Mi secca notevolmente sprecare ancora con Cesare Battisti lo spazio che Blogspot offre per le mie elucubrazioni (oggi giunte al centocinquantesimo cimento), ma purtroppo mi tocca.
Ancora una volta la colpa - se così posso dire - è del
Corriere della Sera che sembra stia facendo tutto il possibile per indurre me e altri liberals a tornare su testate più destrorse. Io non vorrei farlo, capite, ma se continuo a trovarmi fra le mani articoli come
questo a firma di Ernesto Galli della Loggia, temo che sarà inevitabile.
Ci tengo a fare una premessa: dissento spesso dal pensiero di EGdL, ma ne rispetto il pensiero e l'acutezza dell'esposizione. E' una penna di sinistra, ma lo è in modo intelligente e non trinariciuto come molti suoi colleghi, anche della stessa testata (e mi riferisco per esempio a quel Paolo Franchi di cui mi sono occupato nell'articolo precedente a questo).
Ma oggi EGdL ha svaccato.
Partendo da una premessa giusta e doverosa (che potremmo sintetizzare con "Perché all'estero nessuno ci caga?"), il politologo ha creduto di identificare i motivi del nostro declassamento presso la comunità internazionale in una serie di ragioni che sono le stesse che potremmo sentire da Santoro o Travaglio.

——————————

▸ **CONSEGNA 1**
Nel testo estratto, chi firma l'articolo del Corriere della Sera preso di mira?

▸ **DATI FORNITI**

——————————

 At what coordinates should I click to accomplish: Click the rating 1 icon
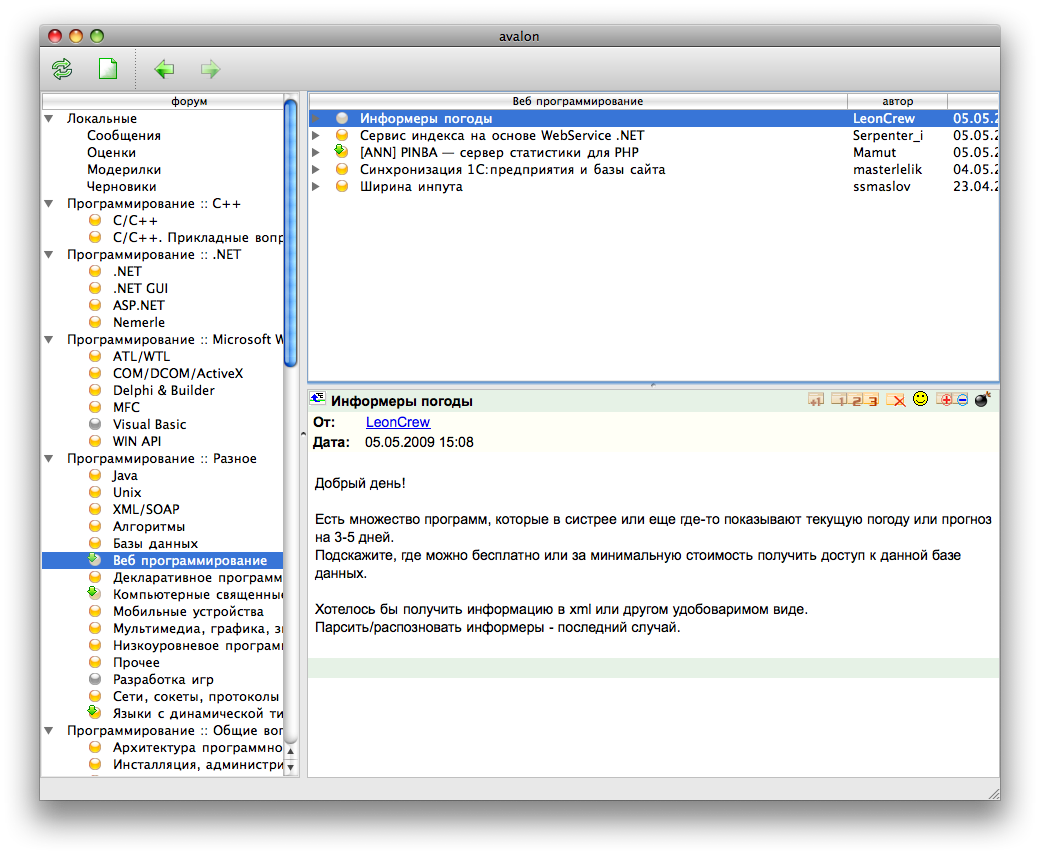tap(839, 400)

——————————

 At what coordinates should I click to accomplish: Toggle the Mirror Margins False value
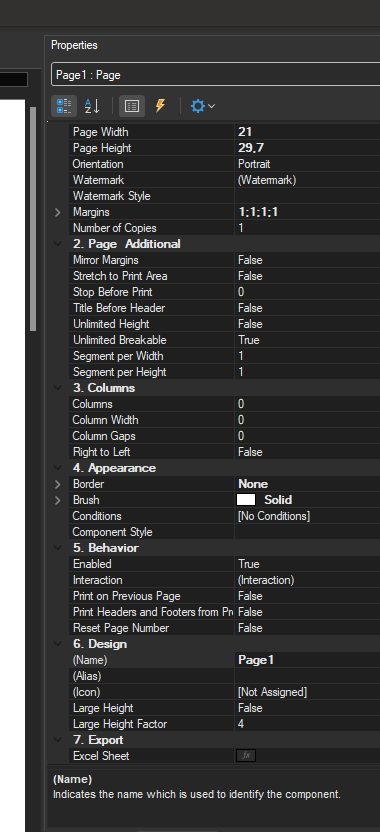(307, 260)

——————————

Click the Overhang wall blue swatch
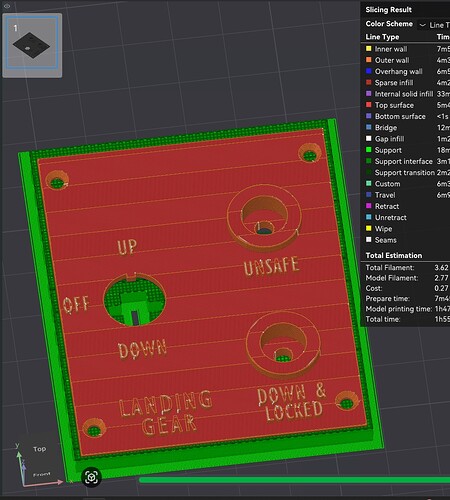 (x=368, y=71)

——————————

▸ **CONSEGNA 2**
Raccogli dalle righe qui sopra ogni riga in cui compare la stringa "accomplish" e trascrivila per intero.

▸ **RISULTATO FINALE 1**
Ernesto Galli della Loggia.

▸ **RISULTATO FINALE 2**
 At what coordinates should I click to accomplish: Click the rating 1 icon
 At what coordinates should I click to accomplish: Toggle the Mirror Margins False value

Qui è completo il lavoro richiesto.